Pour être crédible, leur attitude ne devra pas être ostentatoire. Ils n’auront donc pas besoin de bourse, ni de chaussures de rechange. Ils n’afficheront pas non plus une politesse de façade, qui les rendrait acceptables. Il ne s’agit pas de changer la teneur de leur discours en fonction de ceux qui les écoutent. Le discours de la vérité qu’ils doivent tenir c’est celui qu’ils ont reçu dans l’Evangile  que Jésus leur a enseigné : c’est celui de l’amour du prochain, c’est celui de la justice et de la paix, la paix qui vient de Dieu et qu’il destine à tous les hommes.


La paix selon Jésus consiste à entrer  dans un projet qui mette les hommes en harmonie avec Dieu tel que Jésus l’a enseigné. C’est avec de tels principes que se construira le Royaume que Dieu se propose d’édifier en collaboration avec les hommes.  Si telle était la mission des 72 telle est encore la mission de l’Eglise qui a pour tâche de prolonger à l’infini les enseignements de Jésus. Sans se confondre avec les actions humanitaires qui se pratiquent dans le monde, elle y participe  cependant.  Elle s’efforce d’y rendre évidents  les préceptes de partage, d’amour et fraternité qu’elle a reçu de son Seigneur. Malgré des déboires apparents nous dit le texte, cela marche quand même, si bien qu’une telle attitude  est porteuse d’espérance.

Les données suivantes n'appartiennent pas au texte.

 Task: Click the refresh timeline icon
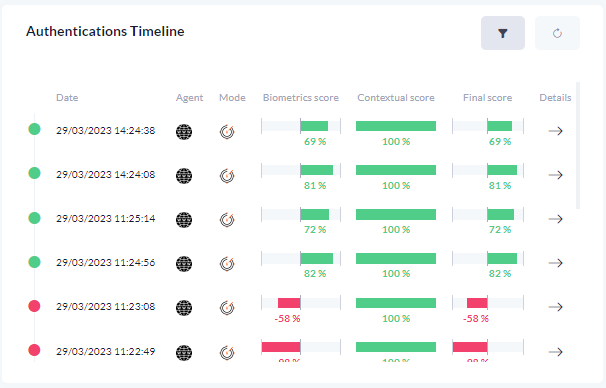(x=557, y=33)
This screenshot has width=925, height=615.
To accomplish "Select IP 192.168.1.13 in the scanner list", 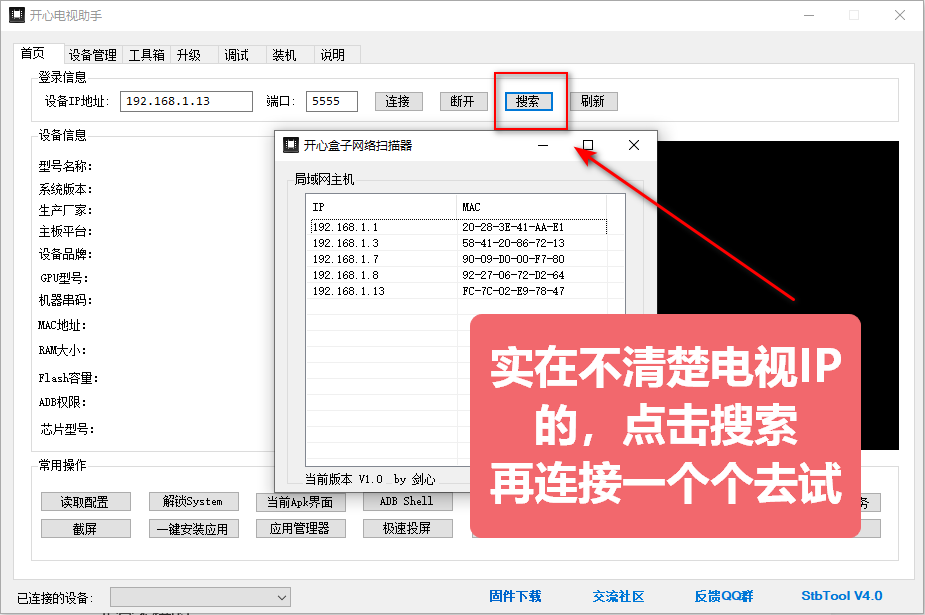I will [350, 291].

Aujourd’hui, dans des pays comme le nôtre, les églises ont parfois l’impression que leur impact sur la société s’affaiblit. Elles ont l’impression qu’elles ne jouent plus de rôle significatif auprès de leurs concitoyens qui trouvent ailleurs que dans leurs rangs les justificatifs de leurs action. Les plus actifs en leur sein ont envie de baisser les bras et de se réfugier dans la piété individuelle plus  propice à sauver les âmes, croient-ils.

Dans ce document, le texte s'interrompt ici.